Publicado no jornal DCI – Diário Comércio Indústria & Serviços, caderno Justiça e Legislação, São Paulo, SP, Brasil, 3 de outubro de 2007.

São Paulo – Na semana passada, a Ompi (Organização Mundial da Propriedade Intelectual), com 171 Estados membros, aprovou por ocasião da 34ª Assembléia Geral, realizada em Genebra, Suíça, um programa de recomendações para o tratamento legal das patentes nos próximos tratados internacionais de regência da matéria.

A decisão, por ora meramente enunciativa, representa todavia uma importante vitória conceitual para aqueles que defendem a necessidade do estabelecimento de claros limites à propriedade imaterial, já que este não é e nem deve ser um direito absoluto.

No entanto, foi nessa última qualidade em que a matéria foi objeto de tratamento no chamado Acordo sobre Aspectos Relacionados ao Comércio dos Direitos à Propriedade Intelectual, o chamado tratado TRIPs, de 1994 e assinado no âmbito dos tratados da Rodada Uruguai do GATT (Acordo Geral de Tarifas e Comércio).

De fato, o acordo TRIPs atendeu a uma antiga reivindicação dos países desenvolvidos, em sua fúria predatória e descontentes com a Ompi, já que esta tradicionalmente buscava um equilíbrio entre a propriedade intelectual e outros importantes valores humanos, como o direito ao desenvolvimento e o acesso à tecnologia.
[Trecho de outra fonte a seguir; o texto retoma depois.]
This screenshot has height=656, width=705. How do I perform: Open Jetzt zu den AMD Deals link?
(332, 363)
Assim, o TRIPs levou a questão da propriedade intelectual para o âmbito da OMC, como se a matéria fosse exclusivamente comercial, e a sujeitou ao sistema de resolução de disputas daquele organismo. De mais a mais, o TRIPs deu à propriedade imaterial um status de direito absoluto, não sujeito a quaisquer limites, nem sequer à normas de direitos humanos ou de políticas de ordem pública.

Por outro lado, enquanto o TRIPs reconhecia o direito à propriedade imaterial pelos agentes de direito privado, ele se omitiu no tocante ao conhecimento tradicional e na proibição da chamada biopirataria. Enquanto os Estados membros da Ompi se reuniam em Genebra, estavam em andamento e ainda inconclusas, desde novembro de 2001, as negociações da Rodada Doha da OMC.
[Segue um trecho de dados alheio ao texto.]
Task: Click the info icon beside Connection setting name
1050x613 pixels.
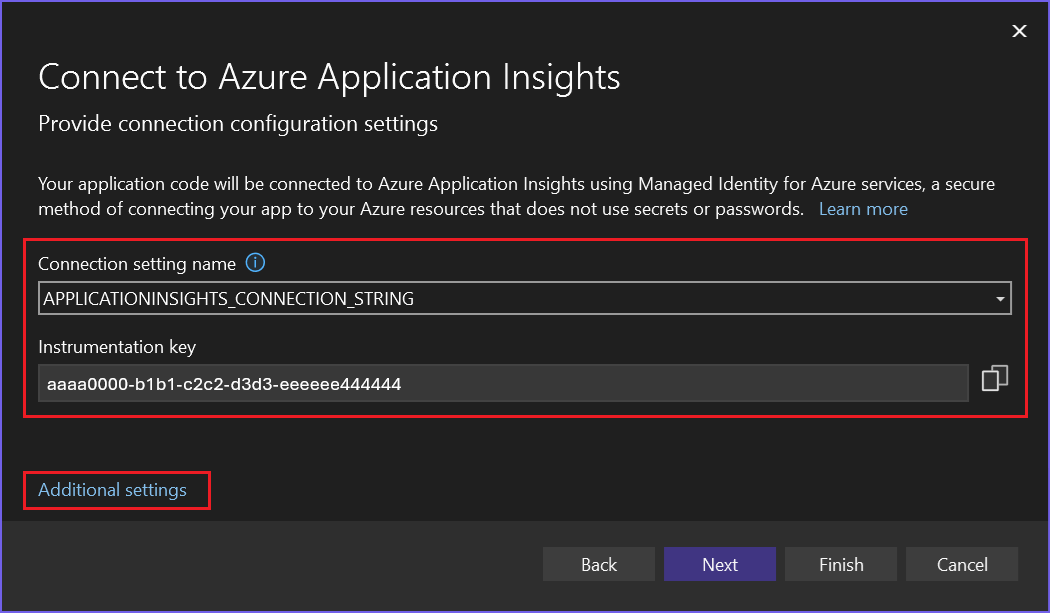Action: [255, 262]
As recomendações da Ompi levam em consideração as demandas para um tratamento de diversos interesses econômicos no sistema internacional de patentes, no tocante ao uso do sistema, à sua harmonização, bem como os interesses dos países em desenvolvimento. Nesse último item, trata-se do acesso à informação e disseminação da tecnologia utilizada nas patentes.
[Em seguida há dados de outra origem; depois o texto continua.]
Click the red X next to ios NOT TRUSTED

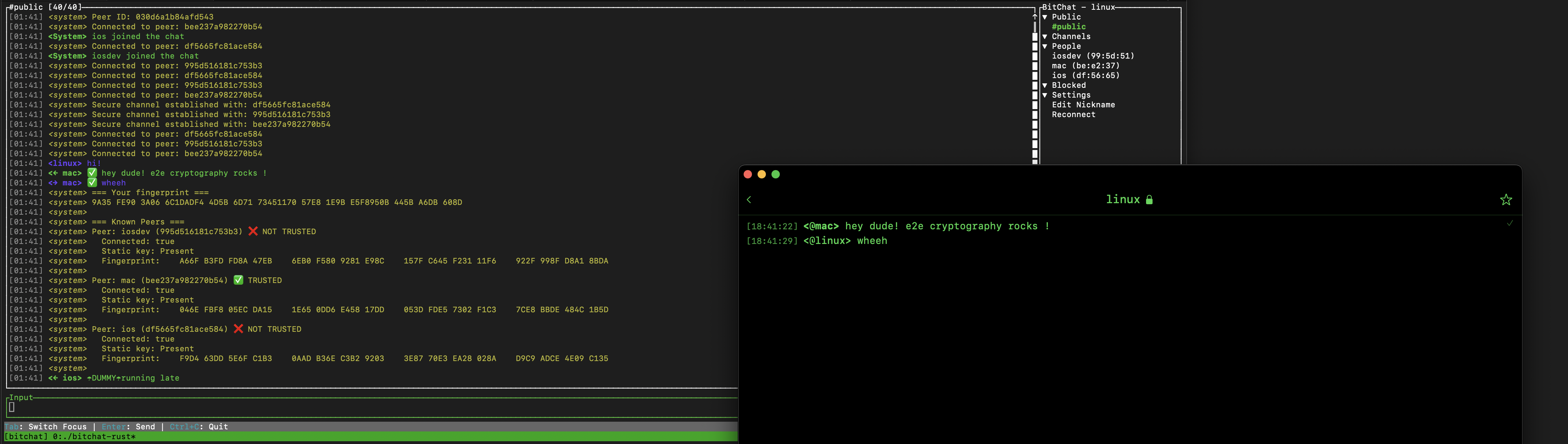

As recomendações da Ompi procuram ainda suprir as graves omissões do acordo TRIPs, ao tratar da propriedade imaterial dentro do contexto dos objetivos de ordem pública, na área da saúde, da diversidade biológica e do conhecimento tradicional. Mais ainda, normas éticas, muito necessárias, são recomendadas para o setor.

A consciência humanística irá muito bem receber as novas recomendações da Ompi para o tratamento da propriedade intelectual. Resta saber se, no âmbito da Rodada Doha da OMC serão feitos os devidos ajustes ao acordo TRIPs. Espera-se que sim. Para tanto, é de se recomendar que o Itamaraty não durma no ponto mais uma vez.